Erdoğan “dönün” dedi ama...
ABD seçimlerinin bir numaralı gündemi dış politikadır. Çünkü ABD vatandaşları yeni kıtada yaratılan "vahanın" ancak dışarısı manipüle edilerek korunabileceğine...
ABD seçimlerinin bir numaralı gündemi dış politikadır. Çünkü ABD vatandaşları yeni kıtada yaratılan "vahanın" ancak dışarısı manipüle edilerek korunabileceğine inandırılmıştır.
Yani Amerikan rüyasının istikrarı, dünyanın "geri kalanının" istikrasızlığına bağlıdır.
Bu yüzden ABD seçimlerine yaklaşırken Latin Amerika, Uzak Asya ve mutlaka Ortadoğu gibi siyasi açıdan kırılgan fay hatlarının üzerindeki ülkelerde ortalık karışır.
Sıcak para hareketleriyle oluşturulan ekonomik krizler, toplumsal olaylar, terör ya da hiçbir şey kâr etmezse darbeler...

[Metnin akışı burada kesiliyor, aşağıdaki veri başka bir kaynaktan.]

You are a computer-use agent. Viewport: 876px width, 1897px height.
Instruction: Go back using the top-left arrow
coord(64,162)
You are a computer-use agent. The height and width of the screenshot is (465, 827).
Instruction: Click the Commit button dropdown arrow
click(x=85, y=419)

Türkiye, Washington'un Ortadoğu politikalarında kilit bir stratejik konuma sahip olduğu için, ABD seçimlerinin ceremesini en çok çeken ülke oldu.

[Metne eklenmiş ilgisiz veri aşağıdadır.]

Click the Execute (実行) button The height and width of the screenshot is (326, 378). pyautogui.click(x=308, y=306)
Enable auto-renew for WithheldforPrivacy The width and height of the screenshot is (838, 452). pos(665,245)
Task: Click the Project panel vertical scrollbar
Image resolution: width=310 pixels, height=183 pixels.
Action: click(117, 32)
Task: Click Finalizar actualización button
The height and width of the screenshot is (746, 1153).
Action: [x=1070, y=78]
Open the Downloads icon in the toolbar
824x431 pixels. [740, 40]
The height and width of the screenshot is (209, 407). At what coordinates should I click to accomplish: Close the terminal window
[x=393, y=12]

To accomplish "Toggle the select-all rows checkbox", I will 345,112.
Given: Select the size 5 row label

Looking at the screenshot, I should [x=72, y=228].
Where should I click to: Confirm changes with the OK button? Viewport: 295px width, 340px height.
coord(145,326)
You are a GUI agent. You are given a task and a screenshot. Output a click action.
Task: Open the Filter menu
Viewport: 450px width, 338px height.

ABD'nin tarih sahnesinde lider olarak belirdiği 2. Dünya Savaşı'ndan bu yana Türkiye'ye yönelik manipülasyon faaliyetlerinin zirve yaptığı dönemse kuşkusuz Erdoğan'ın iktidarına denk geldi.
Son birkaç yılda yaşanan dört koldan terör saldırılarının, Gezi gibi toplumsal kalkışma denemelerinin, hukuk infazlarının, medya suikastlarının yoğunlaşması ve nihayet işin darbe girişimine kadar vardırılması bu tespitin açık kanıtı.
Evet, 15 Temmuz'da ABD'nin Fetullahçı tetikçileri eliyle Türkiye'de kalkıştığı planı bozduk.
Ama bence derin bir soluk almak için henüz erken. Zira Türkiye ile ilgili mevcut ABD politikalarının devamı anlamına gelecek Hillary Clinton'ın başkanlığı henüz kesinleşmedi.
Trump pek çok ankette Clinton'ı geçiyor!
Bu nedenle, önümüzdeki dönem hedefleri arasında, Türkiye'nin Avrupa ile Asya arasındaki geçiş konumunu talileştirecek, enerji geçiş güzergâhlarını kontrol altına alacak bir PKK devleti kurulması olan ABD müesses nizamı panikte.
Başkan değişse de bir oldubittiyle ABD'nin kendini bu planın içinde bulmasını sağlayabilirler.